You haven't proven anything to me, certainly profitability demands WotC power.
Wait... who all agreed? I think..."because it's worked so far" is a good reason to maintain a practice until you can show that something else works better... can you show that for ttrpg industry??
 


Exactly this. WotC is the only company pouring significant resources into expanding the TTRPG market through advertising, and as such, they reap most of the rewards from doing so. And with 2024, they remained focused on bringing a new generation of players into the hobby, as seen by the focus on making the Core more user friendly and investing in tools like DDB and Sigil to make the game easier to play.

While it's unlikely that another company will ever dethrone D&D as the market leader in the Fantasy TTRPG space, a well run company with the resources to advertise their platform could get as high as 35-45% market share (think Uber/Lyft, AirBnB/Verbo), but as of yet, the market isn't big enough for a solid competitor to emerge.

All it would take is 1 passionate billionaire to decide they want to make their own RPG and ~15-35% of the market would be theirs.

We've seen it with Tony Khan and AEW. He just dumped money into making a pro wrestling company to cut out some of the share of WWE.

All you'd need is the RPG version of Tony Khan.
But you'll be stuck with all the negatives of RPG version of Tony Khan.
 


Exactly this. WotC is the only company pouring significant resources into expanding the TTRPG market through advertising, and as such, they reap most of the rewards from doing so. And with 2024, they remained focused on bringing a new generation of players into the hobby, as seen by the focus on making the Core more user friendly and investing in tools like DDB and Sigil to make the game easier to play.

While it's unlikely that another company will ever dethrone D&D as the market leader in the Fantasy TTRPG space, a well run company with the resources to advertise their platform could get as high as 35-45% market share (think Uber/Lyft, AirBnB/Verbo), but as of yet, the market isn't big enough for a solid competitor to emerge.

If 2024/DDB/Sigil is a good enough product to really expand the TTRPG market to the next level, expect a strong competitor to emerge in the next decade. My own guess is that competitor focuses on either SciFantasy or Superheroes rather than Renaissance Fantasy as a competitive edge over D&D (allowing them to claim the title of #1 in one of those genres).
I see no reason a healthy industry requires a "throne" at all.
 

No one else has the money to do it.

Fantasy Adventurer RPGs is run by WOTC and both Fantasy and sci fi war gaming are run by GW because they have and invest the money in the marketing to make their IP valuable.

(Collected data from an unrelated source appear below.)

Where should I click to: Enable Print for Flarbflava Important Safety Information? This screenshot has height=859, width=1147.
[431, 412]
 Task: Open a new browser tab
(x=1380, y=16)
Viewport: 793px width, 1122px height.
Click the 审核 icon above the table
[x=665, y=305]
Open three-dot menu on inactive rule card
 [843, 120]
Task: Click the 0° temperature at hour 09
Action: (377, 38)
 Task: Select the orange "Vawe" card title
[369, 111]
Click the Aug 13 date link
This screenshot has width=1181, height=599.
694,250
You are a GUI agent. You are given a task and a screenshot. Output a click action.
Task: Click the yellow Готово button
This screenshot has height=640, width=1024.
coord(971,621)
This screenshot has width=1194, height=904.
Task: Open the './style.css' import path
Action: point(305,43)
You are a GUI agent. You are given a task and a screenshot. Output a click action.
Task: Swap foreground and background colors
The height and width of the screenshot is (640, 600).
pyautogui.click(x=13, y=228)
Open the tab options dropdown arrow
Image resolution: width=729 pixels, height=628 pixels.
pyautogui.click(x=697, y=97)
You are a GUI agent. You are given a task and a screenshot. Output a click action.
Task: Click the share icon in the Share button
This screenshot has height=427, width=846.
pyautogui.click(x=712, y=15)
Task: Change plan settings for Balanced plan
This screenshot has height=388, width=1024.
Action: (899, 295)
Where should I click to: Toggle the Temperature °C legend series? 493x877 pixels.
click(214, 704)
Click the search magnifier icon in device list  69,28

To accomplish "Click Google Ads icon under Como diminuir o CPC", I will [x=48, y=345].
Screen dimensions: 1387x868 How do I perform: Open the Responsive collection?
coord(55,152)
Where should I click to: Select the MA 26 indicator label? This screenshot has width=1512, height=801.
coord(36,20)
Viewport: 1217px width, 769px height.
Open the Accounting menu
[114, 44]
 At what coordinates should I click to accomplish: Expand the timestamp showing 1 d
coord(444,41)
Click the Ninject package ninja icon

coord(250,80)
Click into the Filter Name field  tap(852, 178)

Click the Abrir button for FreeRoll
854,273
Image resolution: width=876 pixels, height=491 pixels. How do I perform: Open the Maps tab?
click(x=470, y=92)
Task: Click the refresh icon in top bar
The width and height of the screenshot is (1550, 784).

There is no big VTM-lite because the owners of WOD, Paradox, have made a mess of marketing. And no one else promoted an alternate well. So the Urban Dark Fantasy RPG industry is in the dumps.
Then I'm back to saying that the price of having the industry be this big (essentially corporate feudalism) is too high.
 

I want a healthy and diverse community, where people play different games that suit their interests and temperament. Having one companies product aggressively dominate the industry works against that. If diverse and varied gaming means a smaller industry overall (because no company is too strong to compete with), so be it.
Well you aren't the gaming community. And a smaller community I'd just bad for everyone... I'd rather have 10% of 1000 vs 10% of 10.